Et mon petit garçon est arrivé. Dès que j'ai su qu'un petit bonhomme poussait dans mon ventre, je l'ai aimé. Il a juste suffi que je sache, quel visage mettre à ce bébé en devenir, quelle identité, et déjà il faisait partie de ma vie. Quand le médecin m'a dit "C'est un garçon", d'emblée j'ai été heureuse, j'ai été fière de donner un fils à celui que j'aime. J'allais désormais pouvoir murmurer au fond de moi, en caressant mon ventre : "Mon petit garçon, mon tout petit garçon, je t'aime, maman t'aime fort." Cette phrase, je la répétais souvent, à mon petit garçon en devenir. Je me disais que comme ça, il saurait dès sa sortie qu'il était attendu et aimé.

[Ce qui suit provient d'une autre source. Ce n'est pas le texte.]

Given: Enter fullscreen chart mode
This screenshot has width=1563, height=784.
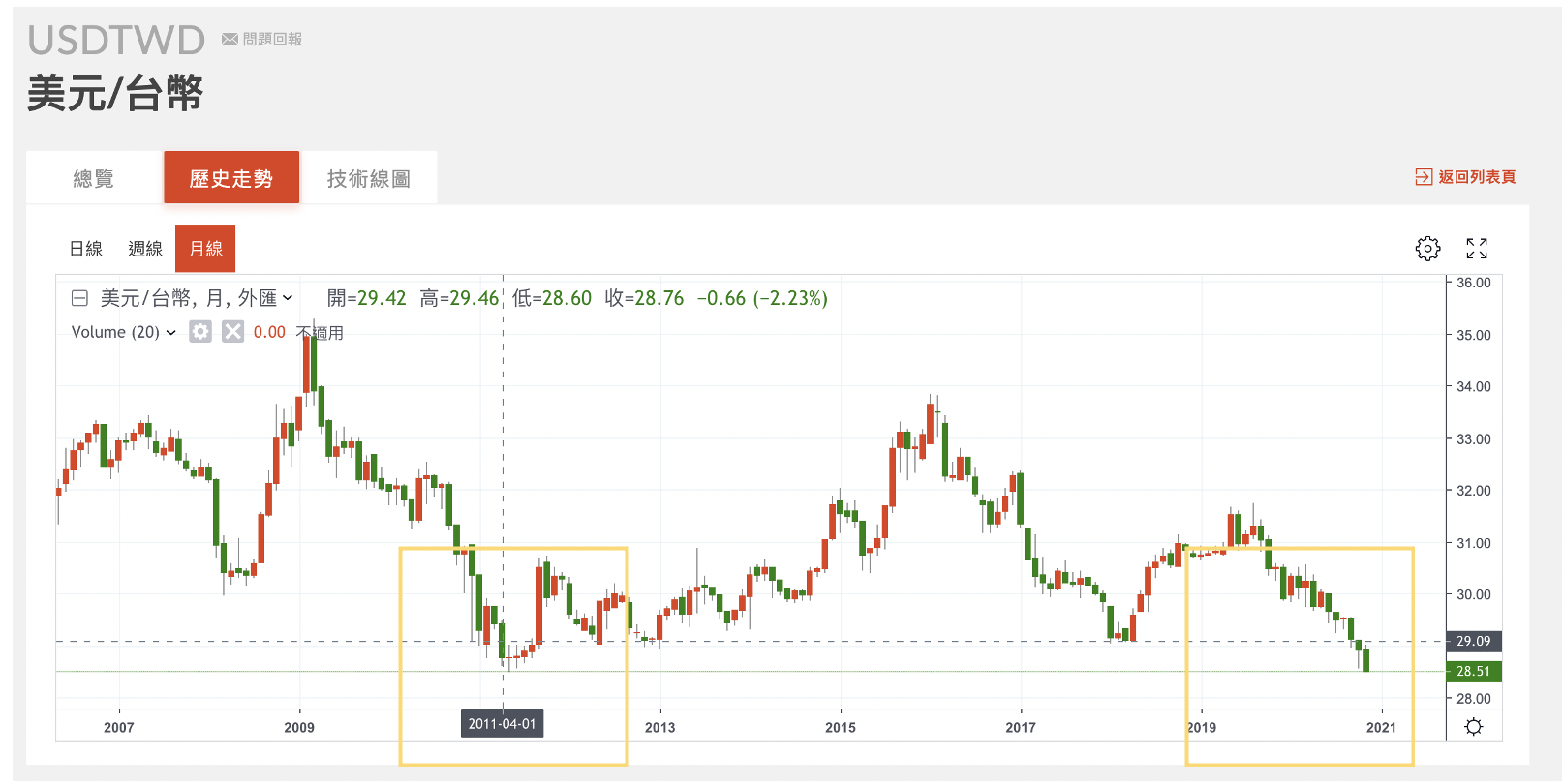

Je ne savais pas à quel point ce petit ange allait devenir toute ma vie. Au début, je craignais qu'un garçon, je ne sache pas l'aimer comme il faut, que je ne sache pas le comprendre. J'avais peur de ne pas être assez proche de lui, c'est vrai, les garçons, c'est différent des filles. Moi je ne sais pas trop les garçons, comment cela pense, comment ça aime qu'on les aime.
Et puis je l'ai eu dans mes bras, on s'est regardé et là tout m'a semblé comme une évidence : ce petit garçon, il allait m'aider à devenir sa maman, il allait m'apprendre ce que c'est, qu'être un petit garçon.